We note that direct anastomosis between an artificial blood vessel and a distal aorta containing stent grafts is unreliable and can easily lead to anastomotic bleeding. Therefore, we deployed an elephant trunk into the descending aorta (stent-in-stent) along with the proximal ends of the stent graft and aortic wall, which were sewn together to a 4-branched prosthetic graft. This procedure has yielded satisfactory results. However, bleeding at the distal anastomosis of the aortic arch is a main risk of this type of operation. The aortic wall lesion receives limited surgical exposure and is thin, fragile, and easily torn. Moreover, once distal anastomotic bleeding occurs, it is difficult to perform hemostasis, and internal drainage may be ineffective. Although the stent-in-stent procedure supports the suture and can significantly reduce the incidence of anastomotic bleeding, it also has some inevitable shortcomings, as follows. (1) stenosis of the lumen, especially in patients with primitive lumen stenosis, results in reduced effective blood flow and ischemia of the lower half of the body. (2) Thrombosis at the distal end of elephant trunk stent causes embolism. (3) Distortion, folding, and collapse of the stent vessels can lead to hemolysis and distal dysuria.

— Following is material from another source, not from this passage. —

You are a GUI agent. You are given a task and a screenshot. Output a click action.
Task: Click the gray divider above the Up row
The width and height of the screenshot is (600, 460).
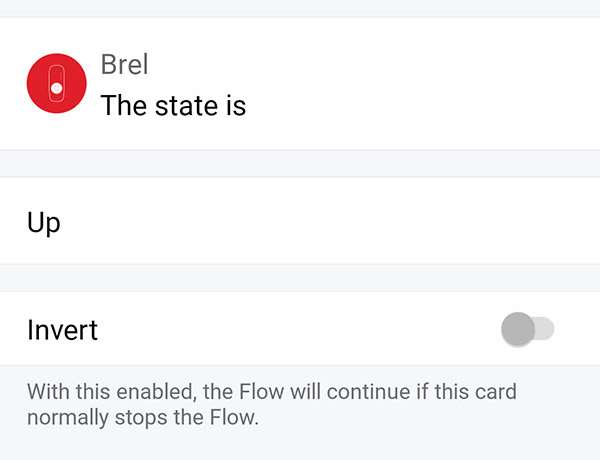(x=300, y=164)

To address the limitations of the stent-in-stent procedure, we made a technical improvement based on a graft inversion technique which was first applied to distal anastomosis in a total arch replacement for thoracic aortic aneurysm by Koyu Tanaka et al. [3]. We first applied this improvement to the treatment of RTAD. Our experience has demonstrated the advantage of our graft inversion technique for the treatment of this serious complication. This technique simplifies the operative procedure while allowing anastomosis to be performed under good surgical exposure. Our improved procedure also reduces the duration of CPB time, and circulatory arrest time and does not require graft-to-graft anastomosis. Moreover, the “sandwich” suture is firm and can be used to compress the aortic wall after the inverted graft is pulled out, thus reducing the risk of anastomotic bleeding. Finally, our procedure avoids the previous issue involving the difficulty of suturing endovascular stent grafts to vascular grafts. We further note that with this procedure, there are no reduction in the vessel lumen, compared with elephant trunk stent implantation, and no elephant trunk stent-related complications.
Limitations
There are some inevitable limitations of the present study that should not be neglected. First of all, this is a retrospective study, the completeness of related clinical data may have affected the results. Secondly, this is a review of a single-center experience. Surely there are disparities among different institutions and operators. Finally, as the small sample size, the short follow-up period, long-term clinical trials with large sample are needed to confirm the feasibility and safety of graft Inversion technique and surgical intervention for RTAD after TEVAR.